Background
In this Project we aimed to create a Application for the Vuzik’s Blade smart glasses.
Students
Sergio Guerrero
Vivek Patel
Roshan Shrestha
Micah Hall
Connor Morris
System Overview
Bowdie’s architecture involves two main components: the smartglass application and a server. The smartglass application contains five subsystems that operate directly on the glasses: the Vuzix Blade system, the computer vision system, the AR display system, the map and routing system, and the gesture sensing system. The Vuzix Blade system includes the core functionalities provided by the Vuzix Blade glasses including the built-in microphone, the built-in speech processing capabilities, the Vuzix speech recognition library, and internet search capabilities. The computer vision system includes the built-in camera on the glasses, an API request sender that communicates with the server’s API, an object recognition handler that uses object recognition results, a text recognition handler that uses text recognition results, and a coin counting handler that uses coin counting results.
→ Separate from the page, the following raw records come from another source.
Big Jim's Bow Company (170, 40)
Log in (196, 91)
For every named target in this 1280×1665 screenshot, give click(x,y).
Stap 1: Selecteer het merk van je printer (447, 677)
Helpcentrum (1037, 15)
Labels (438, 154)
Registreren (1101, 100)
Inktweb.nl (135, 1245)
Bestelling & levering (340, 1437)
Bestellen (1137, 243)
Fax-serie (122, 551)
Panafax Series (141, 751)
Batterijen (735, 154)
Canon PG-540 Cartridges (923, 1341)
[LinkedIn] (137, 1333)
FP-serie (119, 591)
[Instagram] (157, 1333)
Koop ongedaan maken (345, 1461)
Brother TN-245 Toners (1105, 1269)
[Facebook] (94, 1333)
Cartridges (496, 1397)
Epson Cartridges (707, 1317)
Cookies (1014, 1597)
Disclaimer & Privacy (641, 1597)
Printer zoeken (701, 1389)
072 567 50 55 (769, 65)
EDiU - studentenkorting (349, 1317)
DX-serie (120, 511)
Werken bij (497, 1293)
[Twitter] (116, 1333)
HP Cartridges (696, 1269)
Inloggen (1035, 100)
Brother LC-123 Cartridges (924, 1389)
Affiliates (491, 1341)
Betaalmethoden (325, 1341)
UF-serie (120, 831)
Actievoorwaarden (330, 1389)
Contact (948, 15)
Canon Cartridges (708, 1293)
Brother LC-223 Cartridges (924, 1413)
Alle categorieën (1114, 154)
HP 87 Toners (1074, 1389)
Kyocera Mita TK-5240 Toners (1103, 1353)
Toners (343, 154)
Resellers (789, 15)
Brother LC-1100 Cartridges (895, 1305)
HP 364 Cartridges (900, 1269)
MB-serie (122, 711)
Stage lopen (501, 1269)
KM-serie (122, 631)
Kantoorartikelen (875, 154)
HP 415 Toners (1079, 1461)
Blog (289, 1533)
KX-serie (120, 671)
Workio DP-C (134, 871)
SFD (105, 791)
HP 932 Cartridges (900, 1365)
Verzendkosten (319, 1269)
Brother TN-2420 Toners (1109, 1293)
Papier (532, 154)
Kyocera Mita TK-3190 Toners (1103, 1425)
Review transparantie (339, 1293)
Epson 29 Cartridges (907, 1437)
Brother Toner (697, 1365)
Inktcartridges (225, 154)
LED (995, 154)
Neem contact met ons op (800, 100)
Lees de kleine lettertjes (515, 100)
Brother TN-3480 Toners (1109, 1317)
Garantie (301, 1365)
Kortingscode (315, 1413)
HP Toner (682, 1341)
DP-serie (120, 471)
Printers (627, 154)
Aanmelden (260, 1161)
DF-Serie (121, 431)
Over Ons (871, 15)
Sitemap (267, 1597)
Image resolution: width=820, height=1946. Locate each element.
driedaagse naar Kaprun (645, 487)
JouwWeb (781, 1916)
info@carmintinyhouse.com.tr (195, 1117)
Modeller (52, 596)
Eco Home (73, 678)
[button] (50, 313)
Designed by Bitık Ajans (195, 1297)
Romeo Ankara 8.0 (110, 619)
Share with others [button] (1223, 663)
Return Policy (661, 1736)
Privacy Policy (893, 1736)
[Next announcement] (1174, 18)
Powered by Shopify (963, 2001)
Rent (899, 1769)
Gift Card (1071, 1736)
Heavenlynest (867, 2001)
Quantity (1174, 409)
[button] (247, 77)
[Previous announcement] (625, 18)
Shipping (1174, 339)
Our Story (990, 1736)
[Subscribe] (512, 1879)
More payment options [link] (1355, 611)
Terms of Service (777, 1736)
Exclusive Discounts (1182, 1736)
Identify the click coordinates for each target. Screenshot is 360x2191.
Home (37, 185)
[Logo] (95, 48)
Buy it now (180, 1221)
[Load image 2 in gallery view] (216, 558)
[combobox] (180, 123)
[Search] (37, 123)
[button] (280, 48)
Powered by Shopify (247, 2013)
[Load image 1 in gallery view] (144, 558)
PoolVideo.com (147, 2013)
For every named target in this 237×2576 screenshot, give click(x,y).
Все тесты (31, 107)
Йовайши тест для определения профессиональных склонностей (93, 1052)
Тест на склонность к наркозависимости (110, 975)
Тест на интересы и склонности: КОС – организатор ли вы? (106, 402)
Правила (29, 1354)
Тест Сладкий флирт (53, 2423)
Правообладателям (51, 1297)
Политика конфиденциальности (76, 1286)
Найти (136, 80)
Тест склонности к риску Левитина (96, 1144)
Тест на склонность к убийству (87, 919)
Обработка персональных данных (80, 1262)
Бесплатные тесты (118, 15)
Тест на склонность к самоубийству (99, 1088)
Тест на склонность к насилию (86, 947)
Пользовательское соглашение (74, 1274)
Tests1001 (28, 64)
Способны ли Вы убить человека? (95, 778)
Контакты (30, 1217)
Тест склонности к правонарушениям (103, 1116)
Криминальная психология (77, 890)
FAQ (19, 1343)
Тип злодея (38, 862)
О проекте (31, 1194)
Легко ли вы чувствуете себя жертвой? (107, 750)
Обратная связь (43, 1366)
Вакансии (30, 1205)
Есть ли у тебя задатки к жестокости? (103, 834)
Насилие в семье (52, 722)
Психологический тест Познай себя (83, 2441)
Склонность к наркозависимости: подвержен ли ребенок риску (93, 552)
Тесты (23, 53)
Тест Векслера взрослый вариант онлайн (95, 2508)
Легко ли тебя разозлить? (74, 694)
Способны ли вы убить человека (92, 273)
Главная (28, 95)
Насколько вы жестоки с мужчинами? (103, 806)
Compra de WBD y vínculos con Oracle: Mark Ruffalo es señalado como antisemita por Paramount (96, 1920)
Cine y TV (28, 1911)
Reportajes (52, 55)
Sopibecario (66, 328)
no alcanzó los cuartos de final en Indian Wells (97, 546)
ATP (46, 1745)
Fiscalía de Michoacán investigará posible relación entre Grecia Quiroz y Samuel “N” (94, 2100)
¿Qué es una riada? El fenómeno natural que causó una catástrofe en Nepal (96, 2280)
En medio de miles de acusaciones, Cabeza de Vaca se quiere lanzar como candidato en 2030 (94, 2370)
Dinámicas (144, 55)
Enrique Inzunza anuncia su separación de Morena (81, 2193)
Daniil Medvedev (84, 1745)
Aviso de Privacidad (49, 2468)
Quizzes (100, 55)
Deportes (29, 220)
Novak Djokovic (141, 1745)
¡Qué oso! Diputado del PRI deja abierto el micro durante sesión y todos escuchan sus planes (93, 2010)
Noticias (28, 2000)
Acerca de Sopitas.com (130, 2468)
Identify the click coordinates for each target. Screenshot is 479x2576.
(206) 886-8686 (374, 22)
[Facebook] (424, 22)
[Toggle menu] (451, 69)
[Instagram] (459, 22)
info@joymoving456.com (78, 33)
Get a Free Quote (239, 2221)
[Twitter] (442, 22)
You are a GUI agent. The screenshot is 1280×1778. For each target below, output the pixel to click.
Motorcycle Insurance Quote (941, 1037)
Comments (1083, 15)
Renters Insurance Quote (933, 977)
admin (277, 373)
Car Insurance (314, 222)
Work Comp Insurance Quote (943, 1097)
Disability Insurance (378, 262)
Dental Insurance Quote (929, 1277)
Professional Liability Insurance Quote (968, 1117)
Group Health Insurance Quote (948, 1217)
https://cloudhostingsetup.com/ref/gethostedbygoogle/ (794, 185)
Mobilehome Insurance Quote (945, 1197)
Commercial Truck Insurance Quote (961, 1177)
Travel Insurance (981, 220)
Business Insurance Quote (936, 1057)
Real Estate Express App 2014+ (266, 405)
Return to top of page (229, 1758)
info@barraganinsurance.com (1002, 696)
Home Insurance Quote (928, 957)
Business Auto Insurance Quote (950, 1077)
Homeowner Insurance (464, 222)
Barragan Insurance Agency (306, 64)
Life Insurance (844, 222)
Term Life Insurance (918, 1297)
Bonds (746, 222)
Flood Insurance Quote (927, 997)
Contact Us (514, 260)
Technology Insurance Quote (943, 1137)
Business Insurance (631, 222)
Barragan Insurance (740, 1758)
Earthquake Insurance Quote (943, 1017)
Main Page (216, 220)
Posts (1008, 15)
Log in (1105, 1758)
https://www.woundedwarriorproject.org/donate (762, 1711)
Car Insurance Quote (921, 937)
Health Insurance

The AR display system includes the physical display in the lens of the glasses and the logic for displaying information from other parts of the application. The map and routing system includes a speech handler that performs custom speech recognition to obtain a destination from the user, the Google Maps Directions API that provides routing information, parsing logic that extracts results from the Google Maps API, and a routing processing algorithm that navigates the user through their route. Lastly, the gesture sensing system includes a hand-held sensor that gathers positional data and a gesture sensing algorithm that detects the gestures the user makes with the sensor. The server includes an API that communicates with the application to perform object recognition, text recognition, coin counting, and speech recognition. For object recognition and text recognition, the server uses an image sent from the application with Bing’s Visual Search API to extract vision information to be displayed in the app. For coin counting, the server uses the image with YOLO, having been trained on images of coins. Finally for speech recognition, the server uses audio recorded by the map and routing system’s speech handler with Google’s Cloud Speech-to Text API.
What I worked on
I worked on the Custom object recognition part of it where I trained US Coins. The end goal was to be able to take a picture of the coins with the Vuzik’s blade glasses and it would be able to return you the total amount of money. The concept is simple enough but since I had no experience with Computer Vision I had to do much research. We settled with using YOLOV3 as our method of training since it has it built into it. To train the Coins, I first had to download about 300~ of images of US coins and use labelImg to label the coins in the images so the model could get to know what each different coin looked like in different settings. For the training I used Google Collab GPU. Once I did the training which took about 10 Hours, I downloaded the weights file to the VM that we were using and began testing with images taken with the Vuzik’s blade. I quickly realized that it was not going to work since the images taken by the glasses were a much lower resolution. We took around 300 images with the glasses and once again labeled those and ran the model. We got better results but not perfect.